EXERCISE OBJECTIVE: Please return every line in the entries below with the word "link" in it.

[Collected data entries]
<<<<

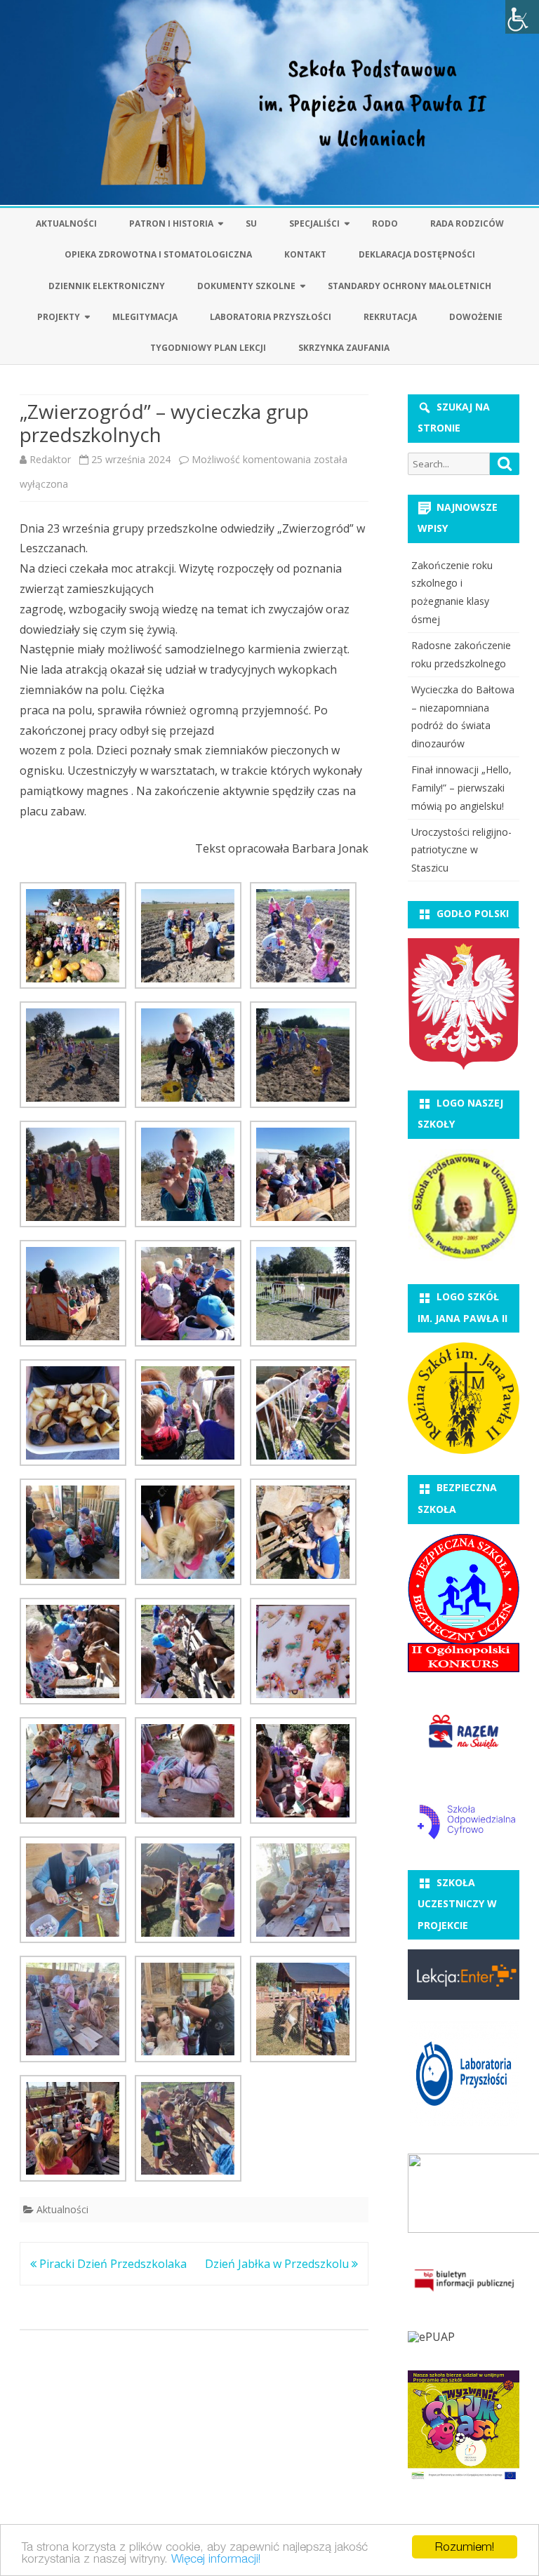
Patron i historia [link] (171, 223)
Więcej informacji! (215, 2558)
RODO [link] (385, 223)
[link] (522, 17)
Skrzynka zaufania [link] (344, 348)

>>>>

ANSWER BOX:
Patron i historia [link] (171, 223)
RODO [link] (385, 223)
[link] (522, 17)
Skrzynka zaufania [link] (344, 348)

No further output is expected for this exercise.